2) Triage Decision Tree (Use This While You’re Teaching)
Use this decision tree exactly as written so whoever answers (you, front desk, or an AI receptionist) makes the same call every time.
A) Is anyone in immediate danger? (injury, missing child, fire/smoke, break-in, custody conflict)
- YES → Call 911 first (or building security), then call the parent/guardian, then notify studio owner/manager.
- NO → Go to B.
B) Is this about today’s classes in the next 3 hours? (closure, instructor late, room change, weather, power outage)
- YES → Send a broadcast text/email to affected classes, update voicemail/phone greeting, post to Instagram story.
- NO → Go to C.
C) Is this about recital/competition in the next 48 hours? (costume missing, schedule change, music file, call time confusion)

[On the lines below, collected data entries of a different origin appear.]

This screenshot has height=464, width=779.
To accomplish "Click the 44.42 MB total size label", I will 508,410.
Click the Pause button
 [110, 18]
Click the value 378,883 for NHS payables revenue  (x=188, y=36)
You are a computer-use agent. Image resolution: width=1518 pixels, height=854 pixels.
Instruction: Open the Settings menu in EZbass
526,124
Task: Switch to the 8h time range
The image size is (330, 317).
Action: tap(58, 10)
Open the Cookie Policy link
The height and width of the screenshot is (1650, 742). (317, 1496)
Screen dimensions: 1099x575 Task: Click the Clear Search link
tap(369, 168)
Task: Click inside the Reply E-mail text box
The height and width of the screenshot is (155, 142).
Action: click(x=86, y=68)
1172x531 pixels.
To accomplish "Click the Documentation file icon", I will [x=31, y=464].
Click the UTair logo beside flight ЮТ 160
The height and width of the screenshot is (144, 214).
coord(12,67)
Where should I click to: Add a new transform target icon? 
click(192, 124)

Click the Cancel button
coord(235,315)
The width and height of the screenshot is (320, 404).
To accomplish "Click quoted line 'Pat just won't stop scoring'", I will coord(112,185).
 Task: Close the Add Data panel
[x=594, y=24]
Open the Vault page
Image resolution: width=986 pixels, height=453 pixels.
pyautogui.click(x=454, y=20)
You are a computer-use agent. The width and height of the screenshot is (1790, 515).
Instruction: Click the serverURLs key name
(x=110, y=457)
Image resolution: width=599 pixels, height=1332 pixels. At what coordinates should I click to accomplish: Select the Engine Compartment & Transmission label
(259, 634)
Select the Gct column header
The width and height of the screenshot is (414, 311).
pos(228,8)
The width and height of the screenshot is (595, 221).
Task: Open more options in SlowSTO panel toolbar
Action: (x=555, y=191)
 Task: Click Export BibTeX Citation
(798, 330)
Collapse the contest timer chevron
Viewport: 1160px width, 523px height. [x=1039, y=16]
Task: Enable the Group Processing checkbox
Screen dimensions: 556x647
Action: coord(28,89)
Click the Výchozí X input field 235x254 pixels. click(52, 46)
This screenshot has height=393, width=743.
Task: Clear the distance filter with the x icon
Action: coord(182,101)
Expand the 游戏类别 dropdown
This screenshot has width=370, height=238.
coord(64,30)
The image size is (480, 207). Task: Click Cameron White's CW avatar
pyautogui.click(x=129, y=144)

- YES → Mark URGENT. Reply within 15–60 minutes with a clear next step and deadline.
- NO → Go to D.
D) Is this a new student trying to start quickly? (trial class today/this week, private lesson availability)
- YES → Mark SALES-URGENT. Reply within 1–2 hours during peak seasons (Back-to-School, New Year, pre-recital). Offer 2 class options and a clear price: Drop-in $15–$30, Private $60–$150.
- NO → Standard response within 1 business day.
If you can’t answer while demonstrating, your system should collect: dancer name, age, class/team, event date, deadline, and best callback number. SkipCalls can do this 24/7 and tag calls as “Safety,” “Recital/Competition,” or “New Enrollment” so you only stop teaching when it truly matters.
Key takeaway: Decide danger → today’s classes → recital/competition deadline → new enrollment speed → everything else.